Collected data entries:
• • • • • • •
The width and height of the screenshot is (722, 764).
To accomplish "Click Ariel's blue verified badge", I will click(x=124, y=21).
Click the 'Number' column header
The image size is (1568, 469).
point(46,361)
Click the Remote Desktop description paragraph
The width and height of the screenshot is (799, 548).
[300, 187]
• • • • • • •
• TO DO
The response must consist of all the data, reproduced without alteration.

• ANSWER FOR THE TASK
The width and height of the screenshot is (722, 764).
To accomplish "Click Ariel's blue verified badge", I will click(x=124, y=21).
Click the 'Number' column header
The image size is (1568, 469).
point(46,361)
Click the Remote Desktop description paragraph
The width and height of the screenshot is (799, 548).
[300, 187]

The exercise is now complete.